Agential Realism
ELI5
Instead of thinking of a scientist as someone standing outside the world and looking in at it, agential realism says that scientists—and all knowing beings—are always already part of the world they're studying, and the very act of looking changes both the looker and the thing looked at.
Definition
Agential realism, as mobilized in Žižek's reading of Bohr and Hegel in Less Than Nothing, names the position that knowing, measuring, and theorizing are not operations performed by a detached subject upon an inert, pre-given object, but are themselves material practices through which subject and world are co-constituted. The concept, drawn from physicist and philosopher Karen Barad, is recruited by Žižek to demonstrate a structural homology between quantum epistemology and Hegel's critique of representationalism in the Phenomenology of Spirit: both dissolve the classical subject/object binary not by constructing a bridge between two pre-existing poles, but by relocating the knowing subject inside the self-movement of reality. The subject is not an external observer who then intervenes; the act of knowing is itself an "intra-action" (Barad's coinage, implicitly contrasted with "interaction") that is always already part of the real it purports to measure. Crucially, this is not idealism—it is a materialist move: the subject's inclusion within reality does not dissolve matter into mind, but rather insists that the very practices of inquiry are material events.
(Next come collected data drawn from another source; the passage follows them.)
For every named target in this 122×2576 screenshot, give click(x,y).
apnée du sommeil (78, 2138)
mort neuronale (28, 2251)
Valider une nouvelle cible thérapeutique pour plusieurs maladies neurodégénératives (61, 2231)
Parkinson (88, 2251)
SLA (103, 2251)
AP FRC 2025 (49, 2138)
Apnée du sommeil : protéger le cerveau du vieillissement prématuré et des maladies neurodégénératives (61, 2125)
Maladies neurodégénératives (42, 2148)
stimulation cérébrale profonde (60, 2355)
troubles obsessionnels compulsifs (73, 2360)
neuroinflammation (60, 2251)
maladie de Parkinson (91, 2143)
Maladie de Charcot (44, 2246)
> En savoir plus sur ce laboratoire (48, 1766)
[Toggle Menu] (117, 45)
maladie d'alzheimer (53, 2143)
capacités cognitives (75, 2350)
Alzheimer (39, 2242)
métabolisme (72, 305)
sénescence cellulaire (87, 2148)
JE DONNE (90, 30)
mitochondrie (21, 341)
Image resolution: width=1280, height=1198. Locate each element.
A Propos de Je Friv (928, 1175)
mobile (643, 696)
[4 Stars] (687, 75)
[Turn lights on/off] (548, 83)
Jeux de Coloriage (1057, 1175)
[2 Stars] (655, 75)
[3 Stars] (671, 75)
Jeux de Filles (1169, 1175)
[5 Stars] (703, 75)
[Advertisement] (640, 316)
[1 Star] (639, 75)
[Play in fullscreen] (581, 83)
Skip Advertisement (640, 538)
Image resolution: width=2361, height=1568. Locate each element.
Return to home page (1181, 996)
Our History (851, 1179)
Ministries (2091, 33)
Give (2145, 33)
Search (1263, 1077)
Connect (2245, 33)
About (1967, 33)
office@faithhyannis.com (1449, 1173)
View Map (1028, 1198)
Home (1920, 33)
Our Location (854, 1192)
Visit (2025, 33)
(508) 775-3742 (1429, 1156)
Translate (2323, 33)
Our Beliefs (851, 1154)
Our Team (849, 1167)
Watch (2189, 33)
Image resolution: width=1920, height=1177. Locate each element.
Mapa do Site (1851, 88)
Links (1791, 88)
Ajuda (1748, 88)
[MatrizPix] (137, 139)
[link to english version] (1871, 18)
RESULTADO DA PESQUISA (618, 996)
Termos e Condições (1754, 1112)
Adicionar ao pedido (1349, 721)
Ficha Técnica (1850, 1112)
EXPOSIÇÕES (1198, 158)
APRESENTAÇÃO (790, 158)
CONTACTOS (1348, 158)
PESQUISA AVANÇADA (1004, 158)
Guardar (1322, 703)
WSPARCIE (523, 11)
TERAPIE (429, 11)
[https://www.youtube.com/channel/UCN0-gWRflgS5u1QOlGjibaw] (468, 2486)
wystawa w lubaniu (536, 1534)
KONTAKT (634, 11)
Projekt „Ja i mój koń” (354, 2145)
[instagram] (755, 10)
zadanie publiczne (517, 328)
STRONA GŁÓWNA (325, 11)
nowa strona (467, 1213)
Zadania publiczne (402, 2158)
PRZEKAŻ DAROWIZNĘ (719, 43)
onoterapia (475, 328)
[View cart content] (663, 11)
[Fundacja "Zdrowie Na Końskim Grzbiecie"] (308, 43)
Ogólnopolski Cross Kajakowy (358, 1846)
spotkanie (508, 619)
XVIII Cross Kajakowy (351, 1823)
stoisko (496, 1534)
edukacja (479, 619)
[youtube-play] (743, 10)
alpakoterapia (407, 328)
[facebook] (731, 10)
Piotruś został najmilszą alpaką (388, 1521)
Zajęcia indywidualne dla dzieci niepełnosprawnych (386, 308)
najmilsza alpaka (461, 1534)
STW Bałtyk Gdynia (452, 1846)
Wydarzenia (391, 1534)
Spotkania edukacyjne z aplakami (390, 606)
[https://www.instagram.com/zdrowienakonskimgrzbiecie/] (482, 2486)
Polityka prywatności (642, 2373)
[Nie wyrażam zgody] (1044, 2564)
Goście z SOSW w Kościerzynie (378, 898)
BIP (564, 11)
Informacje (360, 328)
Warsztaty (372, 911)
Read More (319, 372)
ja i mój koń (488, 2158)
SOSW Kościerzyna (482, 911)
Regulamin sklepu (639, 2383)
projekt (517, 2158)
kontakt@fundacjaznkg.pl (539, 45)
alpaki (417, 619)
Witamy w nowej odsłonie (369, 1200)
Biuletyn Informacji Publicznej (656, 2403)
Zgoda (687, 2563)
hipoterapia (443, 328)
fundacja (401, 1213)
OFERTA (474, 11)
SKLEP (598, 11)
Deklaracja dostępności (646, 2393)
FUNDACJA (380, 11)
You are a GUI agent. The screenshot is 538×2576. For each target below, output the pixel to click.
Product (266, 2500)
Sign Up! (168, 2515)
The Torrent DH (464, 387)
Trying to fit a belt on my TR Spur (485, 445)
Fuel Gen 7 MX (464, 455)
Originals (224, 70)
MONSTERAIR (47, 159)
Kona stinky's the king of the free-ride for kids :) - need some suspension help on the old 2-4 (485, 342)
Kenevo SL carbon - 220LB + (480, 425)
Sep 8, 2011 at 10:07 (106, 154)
Žižek's appropriation of agential realism works as a Hegelian reflexivity: the Hegelian lesson of the Phenomenology's Introduction is that the criterion for measuring knowledge cannot be held separate from the knowledge being measured, because the act of measuring transforms the object. What Bohr adds is the quantum-mechanical concretization of this insight—the measuring apparatus and the phenomenon it measures are not separable. Agential realism thus functions in the text as a contemporary, materialist reformulation of Hegel's critique of naïve realism, asserting that the gap between subject and object is not a gap to be overcome but one that was never constitutive in the first place: subject and world are always already engaged in a single, immanent, reflexive process.
Place in the corpus
This concept appears once, in slavoj-zizek-less-than-nothing-hegel-and-the-shadow-of-dialectical-materialism-v, where it functions as a contemporary materialist anchor for Žižek's broader argument about Hegelian reflexivity. Its most immediate cross-referential home is the cluster of Knowledge, Reflection, and Phenomenology: agential realism is precisely a theory of how knowledge operates—not as connaissance (imaginary recognition of a self-standing object) but as a practice that is immanent to the real, which aligns structurally with Lacan's savoir as a knowing that is internal to, and constitutive of, its field rather than external to it. Where Lacanian knowledge is structured by the gap between S1 and S2 and never closes over itself, agential realism registers an analogous incompleteness: the measuring subject cannot step outside the process to achieve a view from nowhere.
The concept also speaks directly to the cross-referenced notion of the Gap: Žižek uses agential realism to argue that the subject/object gap is not an external, bridgeable distance but an internal fold of reality upon itself—a Hegelian "reflection" that produces its own terms. This aligns with the Lacanian principle that the gap is constitutive rather than deficient; neither Bohr nor Hegel proposes to eliminate the gap, but rather to show that it is always internal to the real's self-movement. In relation to Dialectics and Contradiction, agential realism functions as a specification: it names the materialist, scientific-practice instantiation of the dialectical insight that subject and object are always already in mutual contradiction/constitution, with no stable prior ground from which one could measure the other. Finally, in relation to the Real, agential realism insists that materiality is not a passive substrate but an active, intra-active field—an insistence that runs parallel to Žižek's broader claim that the Real is never simply "out there" but is always already marked by the reflexive activity of the subject embedded within it.
Key formulations
Less Than Nothing: Hegel and the Shadow of Dialectical Materialism (page unknown)
According to agential realism, knowing, thinking, measuring, theorizing, and observing are subjective material practices of intra-acting within and as part of the world.
The phrase "intra-acting within and as part of the world" is theoretically decisive: "intra-acting" (as opposed to "interacting") implies that the terms of the relation—subject and world—do not pre-exist the act but are constituted through it, while "as part of the world" directly refuses the subject's transcendence of reality, placing the knowing practices themselves ("knowing, thinking, measuring, theorizing, observing") inside the material real rather than outside it as spectators.